This repository contains a Jupyter Notebook implementation of linear regression, including data preprocessing, exploratory data analysis (EDA), outlier detection, visualization, and model construction using the Housing dataset.
The project focuses on understanding the complete linear regression workflow and data preparation steps rather than relying entirely on high-level machine learning libraries.
- Dataset: Housing Dataset
- Target Variable:
MEDV(Median value of owner-occupied homes) - Missing values are handled by removing incomplete rows.
- Outliers are detected and filtered using the Interquartile Range (IQR) method.

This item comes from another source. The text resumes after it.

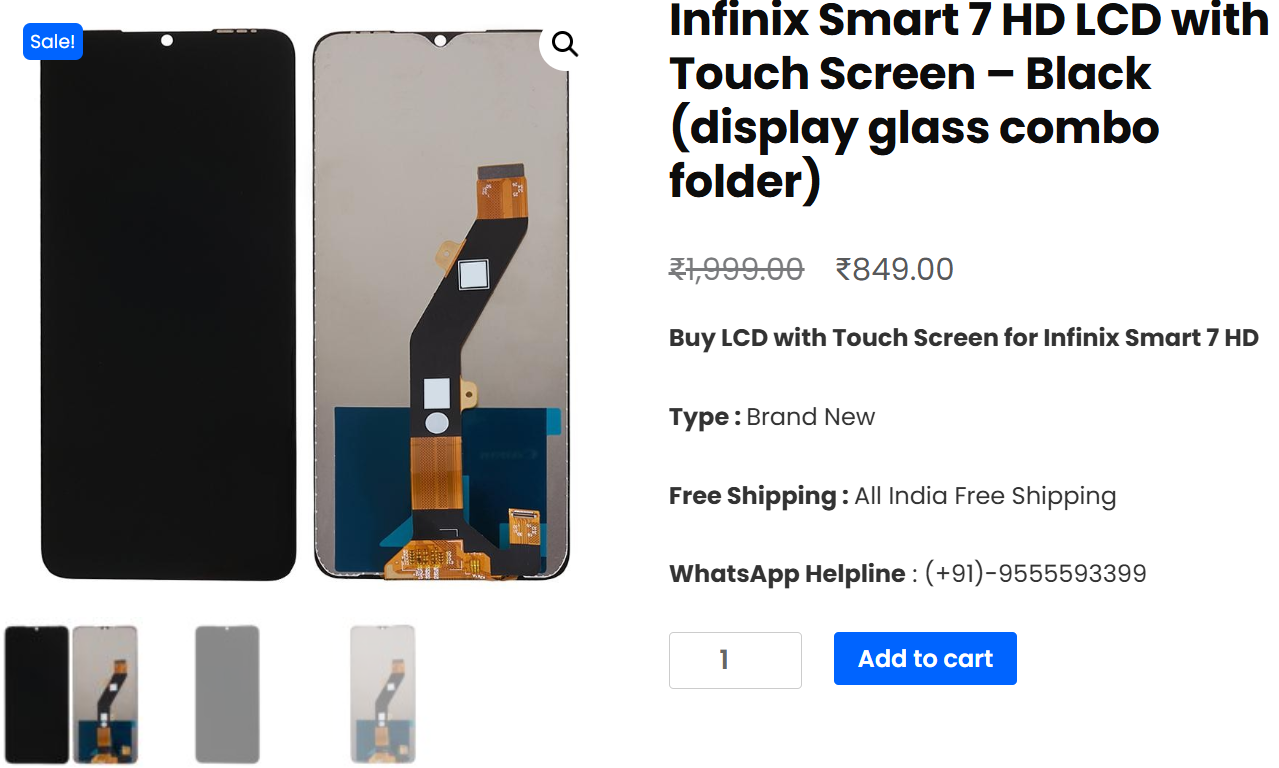This screenshot has height=768, width=1279.
Task: Click the Buy LCD with Touch Screen text
Action: pyautogui.click(x=963, y=337)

The notebook follows these main steps:
-
Data Loading and Inspection
- Reading the dataset
- Checking data types and missing values
-
Exploratory Data Analysis (EDA)
- Summary statistics
- Feature inspection
- Correlation analysis
-
Outlier Detection and Removal
- IQR-based method applied to numerical features
-
Data Visualization
- Correlation heatmaps
- Feature relationships
-
Linear Regression Implementation
- Step-by-step implementation
- Model understanding and evaluation
- Python
- NumPy
- Pandas
- Matplotlib
- Seaborn
- Jupyter Notebook
- Clone the repository:
git clone https://github.com/Veynorex/Linear-Regression-From-Scratch.git
- Open the notebook (if you are using vscode, then open with vscode, it has its own jupyter notebook extension)
jupyter notebook LinearRegression.ipynb
This implementation focuses on understanding the mechanics of linear regression, data preprocessing, and exploratory data analysis.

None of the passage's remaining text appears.